Additionally, although State constitutional provisions are presumptively self-executing in New York, violation of every self-executing provision of the New York State Constitution will not always support a claim for damages as a constitutional tort. Brown v State of New York, 89 NY2d 172, 186 (1996)[2]. Only where it is necessary to ensure the effectiveness and promote the purposes of the allegedly violated provision will a constitutional tort remedy be implied. This is simply not the case where, as here, causes of action premised on more conventional negligence theories suffice.

Finally, this Court is not in the business of being a vehicle to further discovery for law- suits alleging civil rights violations to be brought in other forums, as suggested in Claimant's papers.

With respect to the application to strike the Supplemental Response to the Demand for Bill of Particulars, it is hereby stricken, in that it does not merely amplify the pleadings but rather adds additional causes of action sounding in medical or psychiatric malpractice. See Civil Practice Law and Rules §3043(b). Although there appear to be legitimate portions in the supplemental bill supplementing the causes of action sounding in ordinary negligence, the failure to use separately numbered paragraphs, if only for ease of reference, makes them unintelligible. If what Claimant is really seeking is amendment of his claim, then he should proceed accordingly. See Civil Practice Law and Rules §§3012-a; 3025. If Claimant wishes to file a Supplemental Bill of Particulars he should do so, eliminating those parts including acts or omissions sounding in malpractice.

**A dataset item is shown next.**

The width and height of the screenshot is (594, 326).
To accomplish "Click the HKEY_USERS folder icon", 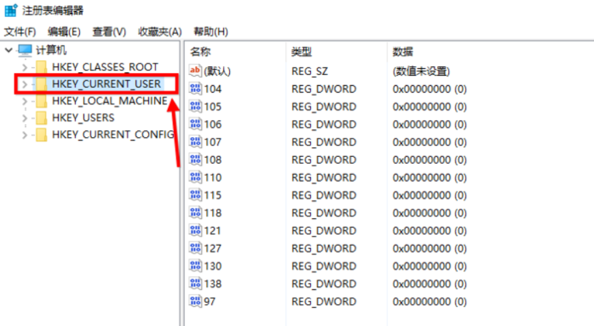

The time within which to file a Note of Issue and Certificate of Readiness expired on January 15, 2006. The time within which to file a Note of Issue and Certificate of Readiness is hereby extended to June 30, 2006. Any further extensions shall be made by written stipulation of both parties to be so ordered by the Court if it approves. The specific reason why such extension is requested shall be expressed in writing as well. The Court is not interested in hearing whose fault it is regarding any failure to communicate. If counsel are in disagreement, they are to place the disagreement in writing and the case will be put on the Court's calendar call.

February 28, 2006
White Plains, New York

HON. THOMAS H. SCUCCIMARRA
Judge of the Court of Claims




[1]Both counsel are reminded that all papers served upon a party are required to be filed with the Clerk of the Court. See 22 NYCRR 206.5(c).
[2] The factors the Court must consider to determine if a cause of action for a State constitutional tort is properly brought in the Court of Claims are whether: (1) the applicable constitutional provision is self-executing; (2) monetary damage remedies further the purpose of the underlying constitutional provisions and necessarily assure its effectiveness; (3) the provisions are such that they impose a clearly defined duty on the State officers and/or employees; (4) declaratory and injunctive relief is inadequate; and (5) money damages necessarily deter governmental conduct and make the claimant whole.